Gilles Charles : Quand on dit que ça se fait un peu naturellement, est-ce parce c’est l’histoire de la vie ? Parce que l’on fait des rencontres qui nous orientent différemment ? Ou encore est-ce une question d’envie de s’investir plus dans le documentaire que dans la fiction ?
F.M. : J’avais une aspiration à raconter des histoires. Je fais du documentaire. Actuellement, je suis sur un long métrage de fiction. Parfois des histoires se racontent mieux dans un documentaire que dans une fiction. Mais il arrive qu’un genre tende vers l’autre.

Les frontières poreuses entre documentaire et fiction

G.C. : Documentaire, fiction…s’agit-il de deux façons de travailler différentes ?
F.M. : Oui, ce n’est pas la même mise en place. La fiction a tendance à se confronter à un décor, un espace, et le modeler à son image. Le documentariste vient se fondre et se rapprocher au mieux de la réalité qui se pose devant lui.
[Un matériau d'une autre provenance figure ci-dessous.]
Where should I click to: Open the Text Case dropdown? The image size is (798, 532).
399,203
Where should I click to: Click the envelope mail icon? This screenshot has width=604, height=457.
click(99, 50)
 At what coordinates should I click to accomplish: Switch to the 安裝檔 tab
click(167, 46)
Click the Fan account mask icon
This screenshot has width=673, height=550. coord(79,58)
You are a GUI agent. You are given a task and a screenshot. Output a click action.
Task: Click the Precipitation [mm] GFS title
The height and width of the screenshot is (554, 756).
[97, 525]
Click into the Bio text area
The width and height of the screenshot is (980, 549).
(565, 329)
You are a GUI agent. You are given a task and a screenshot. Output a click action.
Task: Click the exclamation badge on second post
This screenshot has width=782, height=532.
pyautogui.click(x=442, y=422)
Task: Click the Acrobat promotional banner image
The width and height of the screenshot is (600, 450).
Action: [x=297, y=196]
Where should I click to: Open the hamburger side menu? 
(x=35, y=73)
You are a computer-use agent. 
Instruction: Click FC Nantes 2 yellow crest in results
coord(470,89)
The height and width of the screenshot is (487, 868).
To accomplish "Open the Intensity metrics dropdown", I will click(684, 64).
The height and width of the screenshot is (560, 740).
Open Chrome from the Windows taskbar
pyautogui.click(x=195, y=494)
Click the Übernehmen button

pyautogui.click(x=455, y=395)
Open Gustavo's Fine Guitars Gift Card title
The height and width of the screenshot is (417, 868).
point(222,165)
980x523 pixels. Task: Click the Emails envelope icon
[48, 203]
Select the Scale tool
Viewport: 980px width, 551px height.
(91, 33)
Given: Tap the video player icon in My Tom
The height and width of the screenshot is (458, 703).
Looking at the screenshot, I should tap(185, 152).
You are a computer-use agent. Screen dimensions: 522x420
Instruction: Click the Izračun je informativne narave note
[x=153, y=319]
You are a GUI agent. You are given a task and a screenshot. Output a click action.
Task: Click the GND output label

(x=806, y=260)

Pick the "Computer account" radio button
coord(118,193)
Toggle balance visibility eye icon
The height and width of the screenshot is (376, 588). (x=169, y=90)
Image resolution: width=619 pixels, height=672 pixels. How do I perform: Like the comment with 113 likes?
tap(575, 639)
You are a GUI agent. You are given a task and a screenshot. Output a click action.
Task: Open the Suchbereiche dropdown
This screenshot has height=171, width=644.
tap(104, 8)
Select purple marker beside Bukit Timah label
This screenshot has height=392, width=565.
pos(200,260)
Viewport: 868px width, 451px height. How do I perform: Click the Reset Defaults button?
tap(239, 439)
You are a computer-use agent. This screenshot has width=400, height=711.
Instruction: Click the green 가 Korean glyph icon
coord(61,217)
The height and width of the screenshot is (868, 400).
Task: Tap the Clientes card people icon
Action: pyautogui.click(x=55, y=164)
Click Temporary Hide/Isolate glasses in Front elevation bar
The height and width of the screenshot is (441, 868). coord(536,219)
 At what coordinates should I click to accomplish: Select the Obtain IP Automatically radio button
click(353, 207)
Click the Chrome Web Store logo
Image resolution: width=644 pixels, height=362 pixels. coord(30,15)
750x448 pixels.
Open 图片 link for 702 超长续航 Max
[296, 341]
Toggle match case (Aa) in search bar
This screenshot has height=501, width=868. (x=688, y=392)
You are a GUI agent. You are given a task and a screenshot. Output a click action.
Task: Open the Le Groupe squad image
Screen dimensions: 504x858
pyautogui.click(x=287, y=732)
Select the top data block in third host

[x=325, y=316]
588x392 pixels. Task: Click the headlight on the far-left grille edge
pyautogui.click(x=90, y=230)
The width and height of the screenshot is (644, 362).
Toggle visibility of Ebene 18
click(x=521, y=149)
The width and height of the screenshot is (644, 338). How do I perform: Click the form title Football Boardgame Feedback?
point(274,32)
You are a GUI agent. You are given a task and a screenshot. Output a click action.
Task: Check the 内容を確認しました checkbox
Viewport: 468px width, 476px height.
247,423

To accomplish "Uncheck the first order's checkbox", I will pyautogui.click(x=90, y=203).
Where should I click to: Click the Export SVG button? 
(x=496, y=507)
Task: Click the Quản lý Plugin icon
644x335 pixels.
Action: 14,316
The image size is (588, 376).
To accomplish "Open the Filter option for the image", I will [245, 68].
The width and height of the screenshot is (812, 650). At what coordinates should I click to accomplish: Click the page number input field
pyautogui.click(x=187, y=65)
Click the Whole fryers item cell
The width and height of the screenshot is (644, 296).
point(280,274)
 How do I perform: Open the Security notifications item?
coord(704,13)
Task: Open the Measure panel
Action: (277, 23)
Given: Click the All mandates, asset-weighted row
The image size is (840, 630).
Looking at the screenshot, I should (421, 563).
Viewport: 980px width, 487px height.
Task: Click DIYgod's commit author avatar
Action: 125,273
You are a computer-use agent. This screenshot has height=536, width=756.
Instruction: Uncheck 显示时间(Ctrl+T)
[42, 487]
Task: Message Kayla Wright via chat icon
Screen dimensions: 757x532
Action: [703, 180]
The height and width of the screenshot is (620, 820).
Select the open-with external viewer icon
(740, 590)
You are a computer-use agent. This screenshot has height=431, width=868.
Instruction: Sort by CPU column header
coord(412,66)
G.C. : Dans le documentaire, on filme le réel, et dans la fiction, on invente une sorte de réel ?
F.M. : En effet. Il s’agit de deux postures différentes. Mais les frontières peuvent être assez floues, parfois poreuses, parce qu’on peut glisser d’un style à l’autre. On peut créer une fiction à la manière du documentaire. Ce sont des paradigmes qui sont posés au départ.

Premiers tournages au collège

G.C. : Quand avez-vous commencé à tourner pour le public ?
F.M. : Dès le collège. Avec des amis, on a fait des films. En même temps, on jouait des pièces de théâtre, que l’on adaptait ensuite à l’écran.

G.C. : Comment s’adapte-t-on à l’évolution de la technique ? Des photographes ont eu du mal à passer de l’argentique au numérique ?
F.M. : J’ai réalisé mes premiers courts-métrages en Super 16. C’était plus coûteux, compliqué. Pour moi l’arrivée du digital au cinéma fut une révolution. Et je trouve cela très bien. Un film comme Compostelle… n’aurait pas pu être réalisé en 35 mm. Le digital au cinéma a apporté une nouvelle manière de réaliser des films, surtout pour le documentaire, avec plus de légèreté, de souplesse. On a peut-être perdu en cours de route une certaine qualité, une certaine douceur dans l’image. Mais en post-production, on peut aussi retrouver ce grain, grâce aux techniques d’étalonnage. J’étais jeune quand le digital est arrivé au cinéma, et je n’ai donc pas eu de difficultés à l’intégrer. On peut avoir besoin de revenir au 35 mm pour des tournages particuliers, pour des questions de références, d’univers.

Compostelle, le chemin de la vie de Freddy Mouchard

DVD du film de Freddy Mouchard « Compostelle, le chemin de la vie »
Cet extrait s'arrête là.